Ma l’articolista nel pezzo gli ha fatto dire un’altra
cosa: “In Afghanistan la guerra non è mai finita, anzi dal 2004 c’è
stata una vera e propria offensiva talebana. Se esci da Kabul il controllo del
territorio non è in mano né al governo né alle forze occidentali”. Un’opinione,
invece che una notizia documentata da cifre incontestabili, per di più fatta seguire
alle
parole di Emma Bonino: “Ma certo che la guerra è finita: ci sono ancora un po’
di scorribande talebane, ma non la chiamerei guerra”.
Tutto questo dopo che, in
risposta a un articolo apparso sul Corriere in cui si affermava che la
guerra in Afghanistan era finita, avevamo mandato alla rubrica delle lettere
del quotidiano di Via Solferino un nostro intervento sulla questione, che non
è
stato pubblicato. Lo riportiamo qui di seguito.
Scorribande. La guerra in Afghanistan è finita?
Purtroppo non è assolutamente vero. Anzi, da un anno a questa parte la
resistenza armata talebana contro le forze d’occupazione statunitensi e contro
quelle del governo Karzai si è intensificata raggiungendo un livello quasi
‘iracheno’. I numeri parlano chiaro.
I primi tre anni di ‘dopoguerra’ hanno visto un progressivo
indebolimento della resistenza talebana e un conseguente calo dell’intensità
dei combattimenti: 1.500 morti nel 2002, mille nel 2003, settecento nel 2004.
Ma poi il vento è cambiato. I talebani rifugiati in Pakistan si sono
riorganizzati grazie al sostegno dei servizi segreti di Islamabad (Isi),
all’appoggio dei movimenti integralisti pachistani e alle armi acquistate con
gli incassi record del raccolto d’oppio 2004.

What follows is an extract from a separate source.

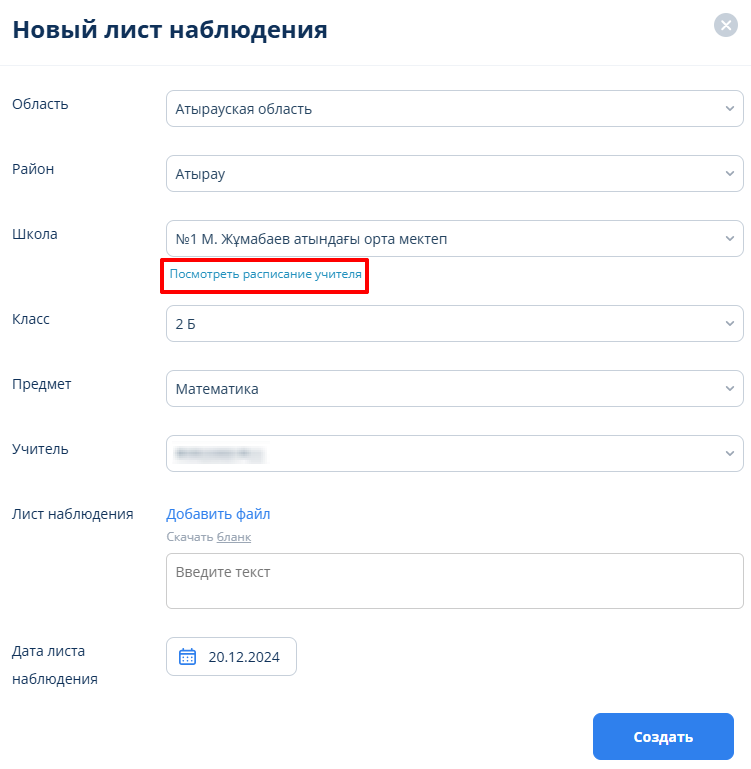Click the date value 20.12.2024

point(244,657)
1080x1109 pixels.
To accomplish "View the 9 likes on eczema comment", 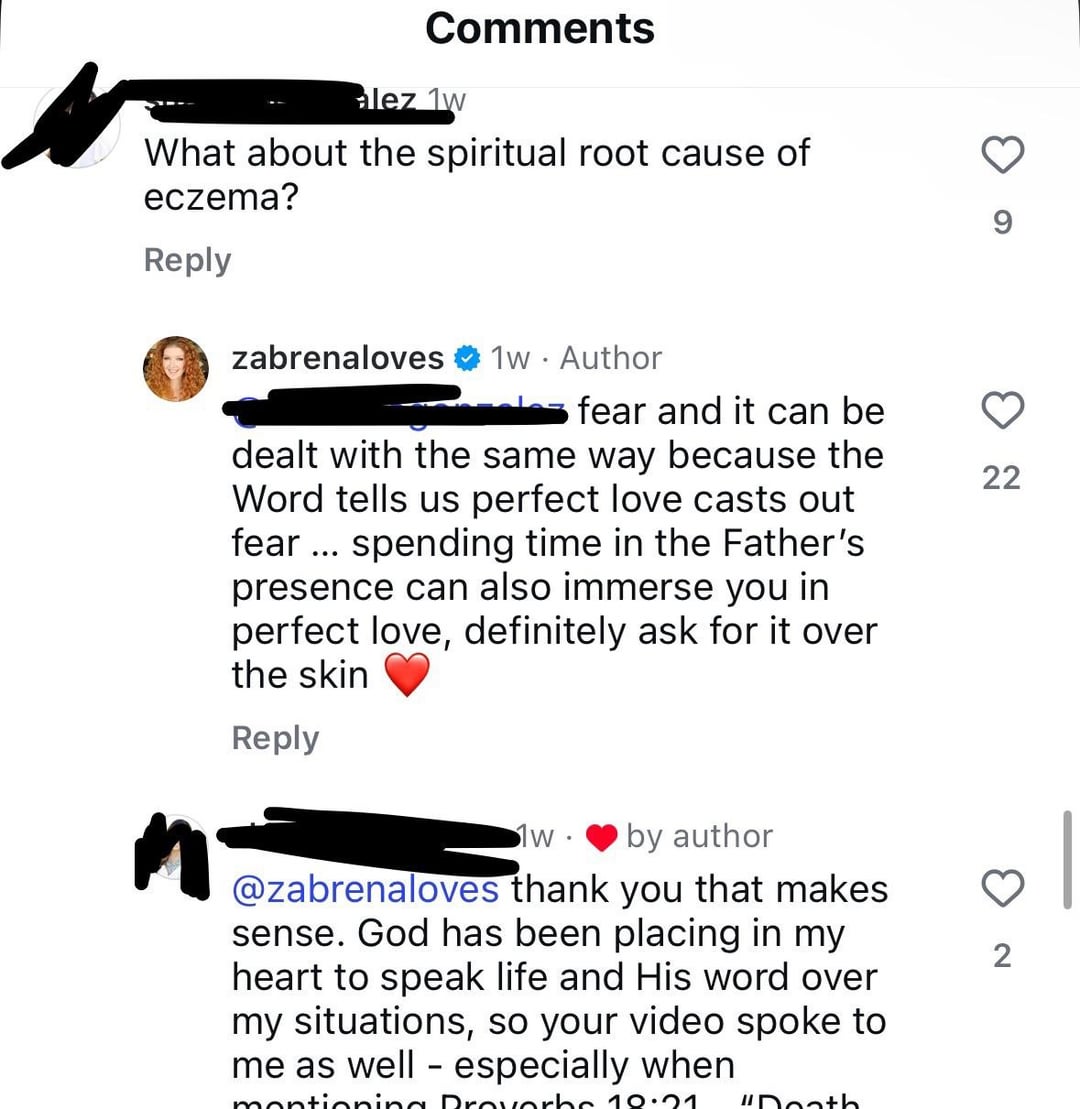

Così nel 2005, i guerriglieri del mullah Omar sono dilagati
dal confine pachistano a tutte le province meridionali afgane riprendendo
sostanzialmente il controllo di tutto il sud del paese. Gli attacchi contro
convogli e basi dell’esercito governativo afgano e di quello americano si sono
intensificati fino a costringere le forze Usa a riprendere i bombardamenti
aerei e a sferrare imponenti offensive terresti, come non si erano viste
nemmeno nel 2001.
Il 2005 si è chiuso con il bilancio più pesante del
‘dopoguerra’: duemila morti, di cui la metà talebani (o presunti tali), 330
civili, 430 militari afgani, 99 soldati Usa (il doppio che negli anni
precedenti) e 30 soldati del contingente Isaf-Nato (contro i 6 del 2004) – sono
le cifre ufficiali fornite dai comandi militari. E il 2006 si è aperto nel
segno della stessa preoccupante tendenza. Nei primi tre mesi dell’anno si
contano già 470 morti, di cui 111
civili, 113 talebani, 215 militari afgani, 25 soldati Usa e 6 del contingente
Isaf-Nato. Con in più l’inquietante novità del ricorso, da parte dei talebani,
agli attentati suicidi: già una ventina dall’inizio dell’anno.
La guerra in Afghanistan è tutt’altro che finita.